Native ROOT Components

RootAvailability
  • Purpose: Detect ROOT installation and probe version/feature flags

  • Features: Subprocess-based detection; returns version string, RDataFrame support, RooFit, TMVA flags

  • Resilience: Server starts and works fully if ROOT is absent

RootExecutor
  • Purpose: Run PyROOT code in an isolated subprocess

  • Features:

    • Configurable execution timeout

    • Structured stdout/stderr capture

    • Working directory isolation

    • Non-blocking process management

ASTSandbox
  • Purpose: Validate Python/PyROOT code safety before execution

  • Checks: Blocks os, sys, subprocess, socket imports; dangerous builtins (exec, eval, __import__); unsafe attribute access patterns

  • Policy: Allow-list approach — only physics-relevant modules permitted

Templates
  • Purpose: Pre-built code templates for common ROOT patterns

  • Available: RDataFrame histogram, TCanvas plotting, RooFit mass fit, file writing, C++ macro wrapper, batch processing

DataExporter
  • Purpose: Export data to standard formats

  • Formats: JSON, CSV, Parquet

  • Features: Compression support, streaming for large datasets

BasicStatistics
  • Purpose: Statistics without scipy dependency

  • Operations: min, max, mean, std, median, percentiles

  • Features: Basic 1D histograms (no fitting)

Extended Components

HistogramOperations
  • Purpose: Advanced histogram creation

  • Features:

    • 1D histograms with error propagation

    • 2D histograms with proper weighting

    • Profile histograms (mean of Y vs X)

    • Configurable bin limits

KinematicsOperations
  • Purpose: Particle physics calculations

  • Features:

    • Invariant mass from 4-vectors

    • Dalitz plot variables

    • Lorentz boost to CM frame

CorrelationAnalysis
  • Purpose: Statistical correlation analysis

  • Features:

    • Pearson correlation

    • Spearman rank correlation

    • Correlation/covariance matrices

    • Mutual information

    • Significance testing

Fitting
  • Purpose: Model fitting to histograms

  • Models: Gaussian, exponential, polynomial, Crystal Ball, 2D Gaussian

  • Features:

    • Fixed parameter support

    • Bounds constraints

    • Chi-square calculation

    • Error propagation

Tool Categories

Core Tools (Always Available)

Tool

Description

Mode

list_files

List ROOT files in resource

Core

inspect_file

Get file structure and metadata

Core

list_branches

List branches in TTree

Core

validate_file

Check file integrity

Core

read_branches

Read branch data

Core

get_branch_stats

Compute basic statistics

Core

export_data

Export to JSON/CSV/Parquet

Core

switch_mode

Switch between core/extended

Core

get_server_info

Get server capabilities

Core

Extended Tools (Extended Mode Only)

Tool

Description

Requires

compute_histogram

Create 1D histogram with fitting

Extended

compute_histogram_2d

Create 2D histogram

Extended

fit_histogram

Fit model to histogram

Extended

compute_invariant_mass

Calculate invariant mass

Extended

compute_correlation

Correlation analysis

Extended

histogram_arithmetic

Histogram arithmetic operations

Extended

plot_histogram_1d

Create 1D plot

Extended

plot_histogram_2d

Create 2D plot

Extended

Configuration

Merge Priority

Settings are applied from four sources in ascending priority (later wins):

1. Built-in Pydantic defaults          (always lowest)
2. YAML config file                    (ROOT_MCP_CONFIG / --config / auto-discovery)
3. ROOT_MCP_* environment variables    (override everything from YAML)
4. CLI flags                           (always highest)

This means every field in config.yaml can be overridden in a container simply by setting an environment variable, and a user can always override that with a CLI flag.

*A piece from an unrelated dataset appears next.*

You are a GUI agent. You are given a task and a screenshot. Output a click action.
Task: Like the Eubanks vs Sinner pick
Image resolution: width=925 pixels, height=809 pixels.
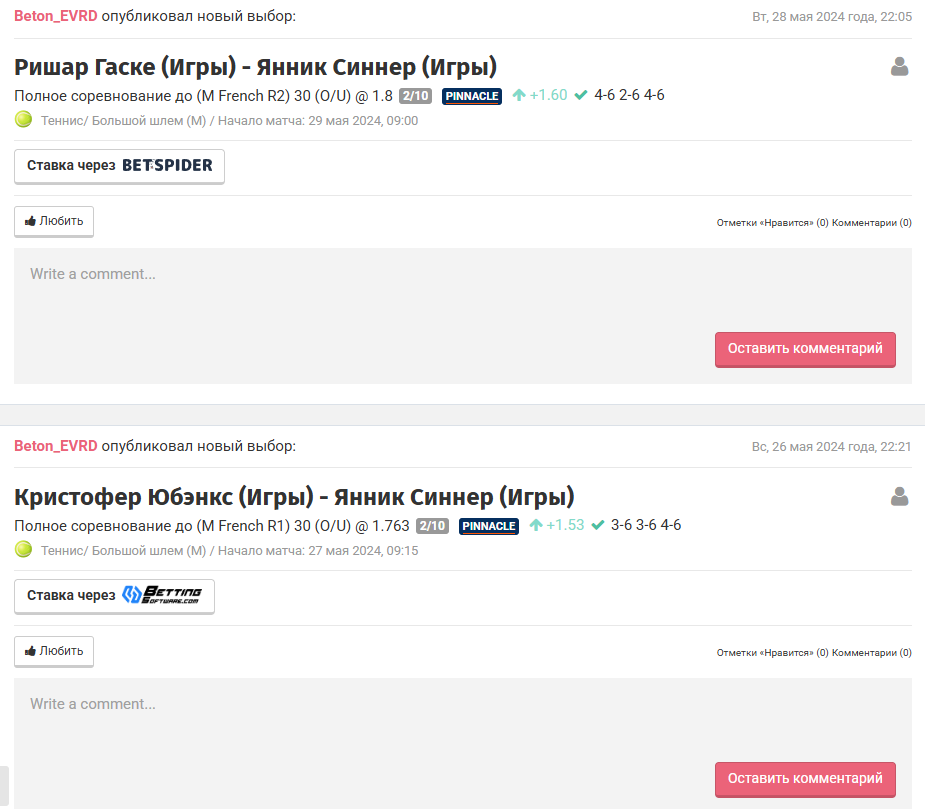coord(54,651)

YAML users see no behaviour change unless they also set conflicting env vars.

Zero-Config Quick Start

No config file is required. Pass a data directory at invocation time:

root-mcp --data-path /path/to/data

Or via environment variables (fully env-driven — useful for containers):

export ROOT_MCP_DATA_PATH=/data
export ROOT_MCP_MODE=extended
export ROOT_MCP_EXPORT_PATH=/exports
export ROOT_MCP_ENABLE_ROOT=1
root-mcp

Generate a starter config pre-filled with the current directory:

root-mcp init --permissive

apply_env_overrides / apply_cli_overrides

Two functions in config.py implement the merge:

apply_env_overrides(config)     # reads all ROOT_MCP_* vars, mutates config in-place
apply_cli_overrides(config, args)  # applies parsed argparse.Namespace, in-place

Both are called in main() after load_config() and apply_data_paths() — env vars first, then CLI flags, so CLI always wins. Log level is the exception: it is applied before load_config() so that config-loading messages also respect the requested verbosity.

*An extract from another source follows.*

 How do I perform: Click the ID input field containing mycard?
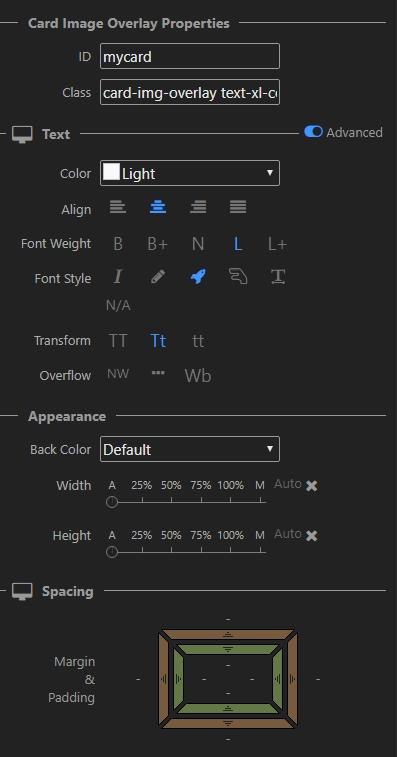click(190, 56)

Full Configuration Structure

# QUICK START
server:
  mode: "extended"  # "core" or "extended"

resources:
  - name: "my_data"
    uri: "file:///path/to/data"
    allowed_patterns: ["*.root"]

features:
  enable_root: false    # set true to unlock run_root_code / run_rdataframe / run_root_macro
  enable_export: true

# ADVANCED
core:
  cache:
    enabled: true
    file_cache_size: 50
  limits:
    max_rows_per_call: 1_000_000
    max_export_rows: 10_000_000

extended:
  histogram:
    max_bins_1d: 10_000
    max_bins_2d: 1_000
  plotting:
    figure_width: 10.0
    figure_height: 6.0
    dpi: 100
  fitting_max_iterations: 10_000

security:
  allowed_roots: []   # empty = permissive (any local path); add explicit paths to restrict
  allowed_protocols: ["file", "root", "http", "https"]

output:
  export_base_path: "/path/to/exports"
  allowed_formats: ["json", "csv", "parquet"]

root_native:          # only relevant when enable_root: true
  execution_timeout: 60
  working_directory: "/tmp/root_mcp_native"

Security Model

Path Validation

  1. Allowed Roots: When security.allowed_roots is non-empty, all file paths must be under those roots. An empty list (the default) permits access to any OS-readable path — permissive mode for local development.

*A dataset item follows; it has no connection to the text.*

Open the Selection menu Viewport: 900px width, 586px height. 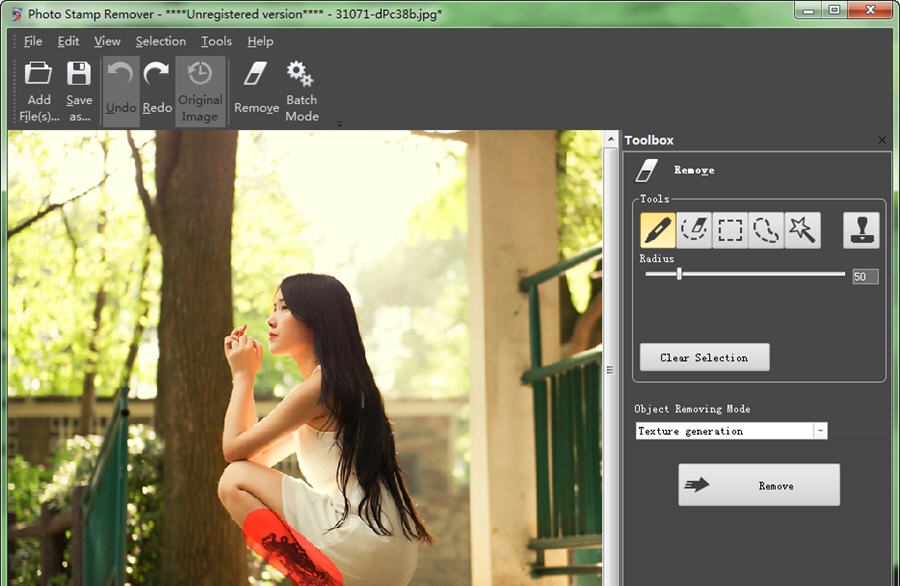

  2. Protocol Validation: Only allowed protocols can be used. Protocols are auto-elevated when a resources[].uri declares a remote scheme (e.g. root://, https://).

  3. Path Traversal Prevention: .. and symlinks validated

  4. Write Protection: Input and output paths must differ

  5. Code Sandbox: Native ROOT code execution validated via AST analysis before subprocess launch — blocks dangerous imports, builtins, and attribute access

Resource Limits

  1. Row Limits: Maximum rows per read operation

  2. Export Limits: Maximum rows for export operations

  3. Bin Limits: Maximum histogram bins (1D/2D)

  4. Cache Limits: Maximum open file handles

Audit Trail

  • All write operations logged

  • Mode switches logged

  • Failed validation attempts logged

Performance Considerations

Memory Management

  • Lazy Loading: Extended components loaded only when needed

  • File Caching: LRU cache for file handles (configurable)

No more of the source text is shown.